This is a hypothetical question, but I was wondering if anyone had encountered it or had existing procedures in place they would like to share.
We have a CVS repository for our source code. Surprising. Anyhoo, we have a nightly backup for it, but the problem is that we tend to 'batch commit' rather than having multiple small commits. This is caused by the nature of the project, a reasonably large team so we have to make sure a fix is complete before pushing it to CVS.
The problem is that if the repository fails and gets recovered from the backup, the various clients can create the situation where you are guaranteed to lose changes if you update from CVS.
We use Eclipse and TortoiseCVS, but depending on the client, commiting a change and replacing the repository with a previous version can cause the change to be rolled back on the client - the change no longer exists anywhere! The same is true for added files. If you add a file to CVS (so that the client knows it is in CVS), recover the repository from a version without that file and then update in the client, some clients will soilently delete the local file...
I'm considering the following process, but it needs fleshing out. It is designed so that deleted files may turn up again, but new files and file changes will not be lost.

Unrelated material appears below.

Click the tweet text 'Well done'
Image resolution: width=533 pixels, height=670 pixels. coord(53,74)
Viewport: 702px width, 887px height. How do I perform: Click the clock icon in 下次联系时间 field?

Call a code freeze. Each machine must be updated manually, one at a time 
Recover the repository, chgrp the recovered files so that noone can access them. For each person: - add them to the new group. - get their local repository and make a copy - delete all CVS folders from the copied version - check out a new version of the repository - copy the CVS cleaned copy of the local repository over the top of the fresh checkout - manually inspect and commit changes 
Change the remote repository back to the old group. run regression tests (we all have these, right?) remove code-freeze Our CVS repository has many many thousands of files so it is not possible to manage them individually. The clean-checkout-overwrite is designed to reduce the change set to managable levels and counts on the local repositories being more trustworthy than the remove one until it is cleaned.